Our EUPHAM Summer School has proudly claimed its first participants!
With yesterday’s lecture on international health regulations and today’s round up of Bosnia-Herzegovina’s complex public health system, EUPHAM has concluded its first summer school edition.
Five days of health care professionals, field workers and academics dealing with migration discussing, along with students, NGO representatives and health workers, the intricacies of current public health policies, with many case studies and real-life examples, trying to grasp what could be the way forward and what are the main challenges for individuals on the move.
Big thank you goes to all our participants for taking part in this important EUPHAM initiative – we have many more milestones to go.
EUPHAM Summer School would not be possible without the dedication and profesionalism of the Danish Refugee Council in Bosnia-Herzegovina, as well as representatives from @iom.
Summer is in full swing, as is our European Public Health and Migrations Summer School!

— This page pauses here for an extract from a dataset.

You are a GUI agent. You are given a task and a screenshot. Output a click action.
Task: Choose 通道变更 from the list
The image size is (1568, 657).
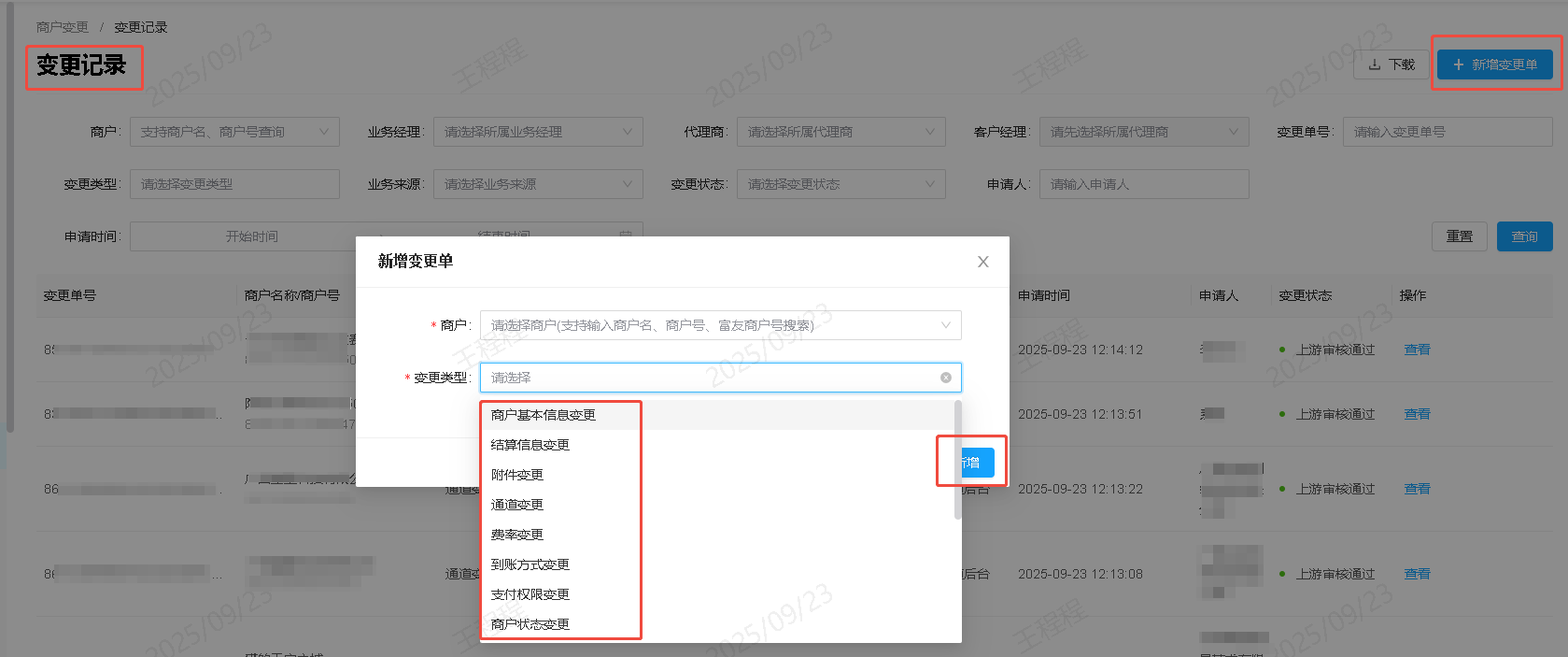click(517, 505)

Medicine and political science students, migrant health workers and PhD candidates participated to this intense five-day course, ending tomorrow with the certificates for all attendees.

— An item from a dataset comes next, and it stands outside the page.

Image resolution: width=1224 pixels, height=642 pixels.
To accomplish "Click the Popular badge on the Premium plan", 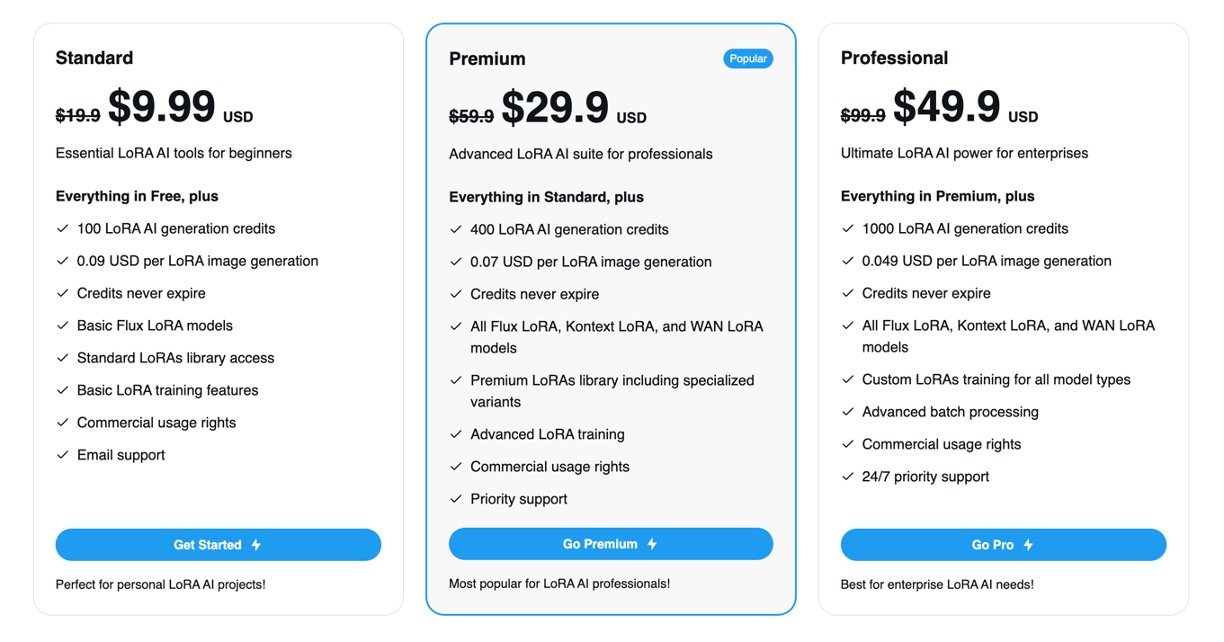I will pyautogui.click(x=748, y=59).
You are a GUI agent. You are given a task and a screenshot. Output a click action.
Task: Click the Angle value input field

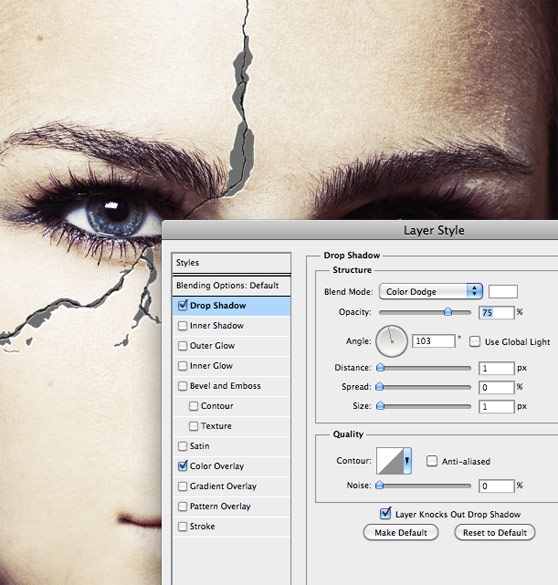click(x=433, y=341)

Offering a unique introspective view to the policy implications, humanitarian hazards, geopolitical context, individual case studies of endangered groups and interactive games providing a real, yet frightening perspective of sacrifices it takes to cross the border, first edition of EUPHAM Summer School completes the first year of extremely successful EUPHAM Jean Monnet Module, under the auspices of the Erasmus+ European Union program. Gathering academics, as well as educated and experienced field workers deeply involved in the current Bosnian-Herzegovinian national and international immigrant situation and context, summer school lectures and discussions were all about establishing facts, shifting stereotypes and raising awareness of the continuing health and humanitarian migrant crisis challenging capacities of B-H health institutions, with policy concerns and lack of sustainable state initiative raised.

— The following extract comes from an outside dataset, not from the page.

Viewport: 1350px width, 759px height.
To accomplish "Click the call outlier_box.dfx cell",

Field trip to migrant camp in Blazuj, as well as a moving and educational visit to the War Childhood Museum in Sarajevo still resonates with all participants – on an arduous and often lethal journey people on the move go through, and deep psychological traces of war trauma to an individual.
Kudos to our friends and partners from the Danish Refugee Council in Bosnia-Herzegovina for their professional insights, lectures and help, as well as the colleagues from the International Organization for Migrations Bosnia-Herzegovina for sharing their knowledge with our participants.